Given the code above, the newly put element would be indexed on values of name and age fields, but not gender. If, at a later time, you would like to start indexing the element data on gender, you would need to create a new DynamicAttributesExtractor instance that extracts that field for indexing.

Similarly, consider the following scenario. A Customer object has three fields: First Name, Middle Name, and Last Name. Two custom extractors exist, one for FirstName and one for LastName. To index and search on Middle Name, you must add a new, third extractor specifically for that purpose.

Dynamic Search Rules
  • To use the DynamicAttributesExtractor, the cache must be configured to be searchable and dynamically indexable. See Making a Cache Searchable.

  • A dynamically searchable cache must have a dynamic extractor registered BEFORE data is added to it. (This is to prevent potential races between extractor registration and cache loading which might result in an incomplete set of indexed data, leading to erroneous search results.)

  • Each call on the DynamicAttributesExtractor method replaces the previously registered extractor, because there can be at most one extractor instance configured for each such cache.

  • If a dynamically searchable cache is initially configured with a predefined set of search attributes, this set of attributes is always be queried for extracted values, regardless of whether or not a dynamic search attribute extractor has been configured.

  • The initial search configuration takes precedence over dynamic attributes, so if the dynamic attribute extractor returns an attribute name already used in the initial searchable configuration, an exception is thrown.
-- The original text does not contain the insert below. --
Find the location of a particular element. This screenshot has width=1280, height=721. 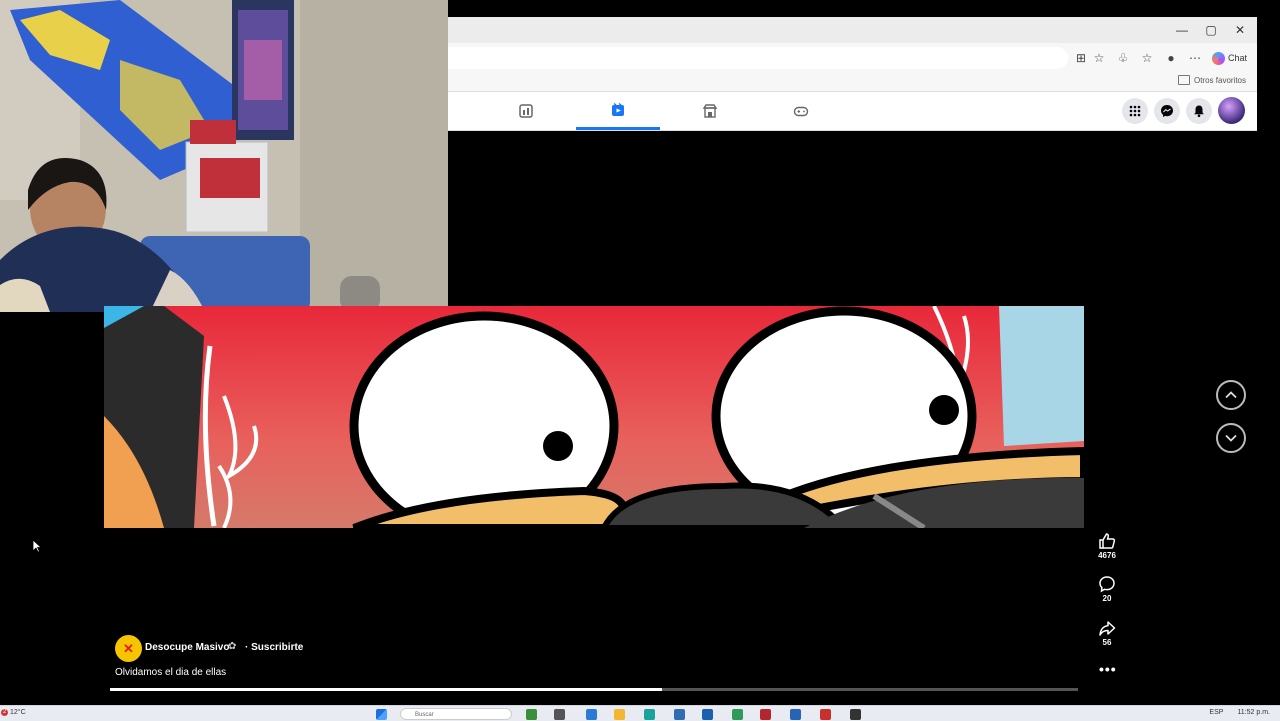

folder-icon is located at coordinates (1184, 80).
  • Clustered BigMemory clients do not share dynamic extractor instances or implementations. In a clustered searchable deployment, the initially configured attribute extractors cannot vary from one client to another. This is enforced by propagating them across the cluster. However, for dynamic attribute extractors, each clustered client maintains its own dynamic extractor instance. Each distributed application using dynamic search must therefore maintain its own attribute extraction consistency.